[Collected data]
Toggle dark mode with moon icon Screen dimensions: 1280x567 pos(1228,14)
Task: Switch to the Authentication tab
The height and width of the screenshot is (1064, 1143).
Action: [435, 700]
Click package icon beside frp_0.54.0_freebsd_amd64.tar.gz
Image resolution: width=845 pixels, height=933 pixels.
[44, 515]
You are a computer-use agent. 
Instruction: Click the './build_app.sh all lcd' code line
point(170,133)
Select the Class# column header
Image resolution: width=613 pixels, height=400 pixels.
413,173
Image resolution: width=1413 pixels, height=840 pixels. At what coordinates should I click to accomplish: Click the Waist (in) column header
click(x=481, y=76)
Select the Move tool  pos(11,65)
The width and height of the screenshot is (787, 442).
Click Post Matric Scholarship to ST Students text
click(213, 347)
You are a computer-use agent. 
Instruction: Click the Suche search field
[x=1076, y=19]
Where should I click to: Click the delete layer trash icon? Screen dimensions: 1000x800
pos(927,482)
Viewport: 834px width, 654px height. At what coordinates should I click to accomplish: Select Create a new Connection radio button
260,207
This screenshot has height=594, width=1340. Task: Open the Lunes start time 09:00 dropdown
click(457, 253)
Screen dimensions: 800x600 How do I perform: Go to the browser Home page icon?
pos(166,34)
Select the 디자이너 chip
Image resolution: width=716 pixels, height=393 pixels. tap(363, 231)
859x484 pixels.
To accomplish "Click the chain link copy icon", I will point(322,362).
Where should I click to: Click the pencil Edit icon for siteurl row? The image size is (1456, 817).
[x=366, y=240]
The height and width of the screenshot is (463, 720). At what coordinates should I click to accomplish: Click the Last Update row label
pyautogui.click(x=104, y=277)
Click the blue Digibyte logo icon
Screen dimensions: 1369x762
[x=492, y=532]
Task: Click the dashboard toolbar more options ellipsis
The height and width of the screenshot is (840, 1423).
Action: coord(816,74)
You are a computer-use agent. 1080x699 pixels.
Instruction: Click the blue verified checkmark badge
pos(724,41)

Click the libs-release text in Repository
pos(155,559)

Activity:
Exactly as written, transcribe each line of the data.

Solution for this task:
Toggle dark mode with moon icon Screen dimensions: 1280x567 pos(1228,14)
Task: Switch to the Authentication tab
The height and width of the screenshot is (1064, 1143).
Action: [435, 700]
Click package icon beside frp_0.54.0_freebsd_amd64.tar.gz
Image resolution: width=845 pixels, height=933 pixels.
[44, 515]
You are a computer-use agent. 
Instruction: Click the './build_app.sh all lcd' code line
point(170,133)
Select the Class# column header
Image resolution: width=613 pixels, height=400 pixels.
413,173
Image resolution: width=1413 pixels, height=840 pixels. At what coordinates should I click to accomplish: Click the Waist (in) column header
click(x=481, y=76)
Select the Move tool  pos(11,65)
The width and height of the screenshot is (787, 442).
Click Post Matric Scholarship to ST Students text
click(213, 347)
You are a computer-use agent. 
Instruction: Click the Suche search field
[x=1076, y=19]
Where should I click to: Click the delete layer trash icon? Screen dimensions: 1000x800
pos(927,482)
Viewport: 834px width, 654px height. At what coordinates should I click to accomplish: Select Create a new Connection radio button
260,207
This screenshot has height=594, width=1340. Task: Open the Lunes start time 09:00 dropdown
click(457, 253)
Screen dimensions: 800x600 How do I perform: Go to the browser Home page icon?
pos(166,34)
Select the 디자이너 chip
Image resolution: width=716 pixels, height=393 pixels. tap(363, 231)
859x484 pixels.
To accomplish "Click the chain link copy icon", I will point(322,362).
Where should I click to: Click the pencil Edit icon for siteurl row? The image size is (1456, 817).
[x=366, y=240]
The height and width of the screenshot is (463, 720). At what coordinates should I click to accomplish: Click the Last Update row label
pyautogui.click(x=104, y=277)
Click the blue Digibyte logo icon
Screen dimensions: 1369x762
[x=492, y=532]
Task: Click the dashboard toolbar more options ellipsis
The height and width of the screenshot is (840, 1423).
Action: coord(816,74)
You are a computer-use agent. 1080x699 pixels.
Instruction: Click the blue verified checkmark badge
pos(724,41)

Click the libs-release text in Repository
pos(155,559)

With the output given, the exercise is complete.